Monthly Archives: January 2012

Community Development – A coding community

I work mostly with software teams in large organizations. One things I’ve noticed is that the vast majority (all?) tend to work in a very siloed manner. Whether by design or default, the good news is that this serves to insulate each of the teams from unwanted changes to the systems and infrastructure. But it also cause issues, because it is highly inefficient. Not only are the administrative overheads impacted, IP is not shared and expertise is not leveraged.

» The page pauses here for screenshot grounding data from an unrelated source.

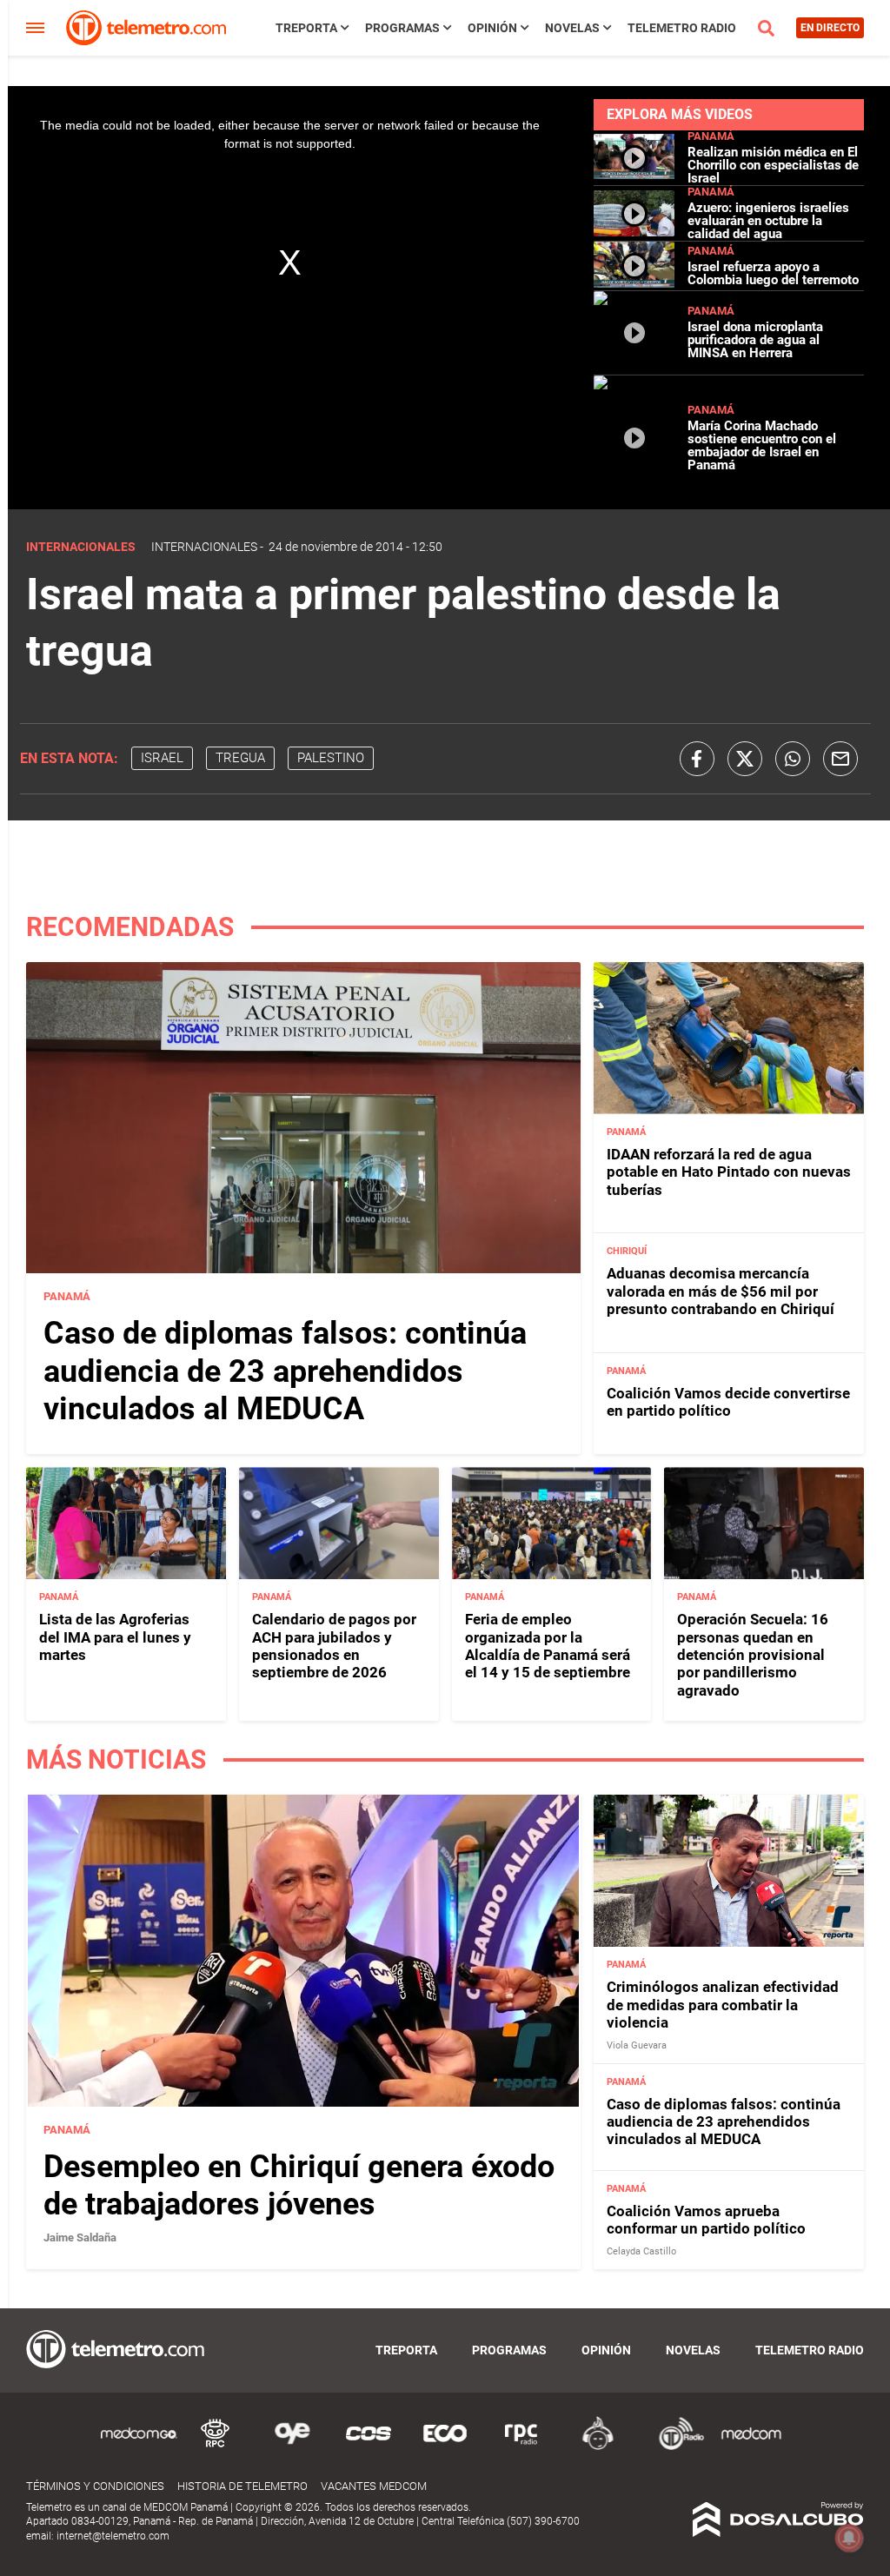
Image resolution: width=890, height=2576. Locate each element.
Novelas (572, 28)
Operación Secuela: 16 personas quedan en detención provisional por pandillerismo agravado (752, 1654)
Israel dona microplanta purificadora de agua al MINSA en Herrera (755, 340)
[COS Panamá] (368, 2447)
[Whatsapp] (792, 758)
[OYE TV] (292, 2447)
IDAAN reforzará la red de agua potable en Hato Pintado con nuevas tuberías (729, 1171)
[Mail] (840, 758)
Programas (402, 28)
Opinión (492, 28)
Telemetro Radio (682, 28)
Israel (162, 758)
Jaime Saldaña (79, 2237)
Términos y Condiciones (95, 2486)
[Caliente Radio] (598, 2447)
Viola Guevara (637, 2045)
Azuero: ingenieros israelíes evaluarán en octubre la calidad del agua (768, 221)
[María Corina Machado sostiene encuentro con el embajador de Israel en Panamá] (634, 493)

Centralizing and consolidating IT software assets is the foundation upon which organizations can implement a robust coding community that promotes collaboration and sharing across enterprise teams.

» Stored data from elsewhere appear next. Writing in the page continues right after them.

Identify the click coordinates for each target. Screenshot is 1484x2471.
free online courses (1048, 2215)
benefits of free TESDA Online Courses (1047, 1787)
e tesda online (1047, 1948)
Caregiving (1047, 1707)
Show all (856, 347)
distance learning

A coding community relies upon the implementation of a community architecture to provide the facilities for data sharing, structured data, and enabling communities to work together in the development and delivery of software applications. Key aspects of the Community include the following:

• The Community must include social forums for ad-hoc collaboration between distributed team members. Such forums might include wiki-based knowledgebase containing a central and searchable repository of comments, code snippets, libraries and other valuable assets
• Team members from any part of the organization can benefit from enhanced visibility and search across the enterprise. Subject to the security constraints of the specific business, the more visibility given to developers, the more access to those valuable IT assets is provided, the more productive those developers can be. Sharing in a safe and controlled environment is a huge boost to productivity.
• Just like any other part of an enterprises’ IT environment, comprehensive governance is a necessity. The community architecture that is put in place to foster re-use must also reflect the governance and security mandates of the individual enterprise.
• To the degree possible, it is often useful to enhance third-party collaboration in the coding community. This extends re-use and cooperation beyond the firewall.

Done well, a development community can help a disparate, fractured and distributed staff in the development organization find common architectural foundations, share best practices, communicate more effectively. Outside of the development organization, a Community Architecture can break down the barriers and bridge the gaps between non-technical business people and the developer community.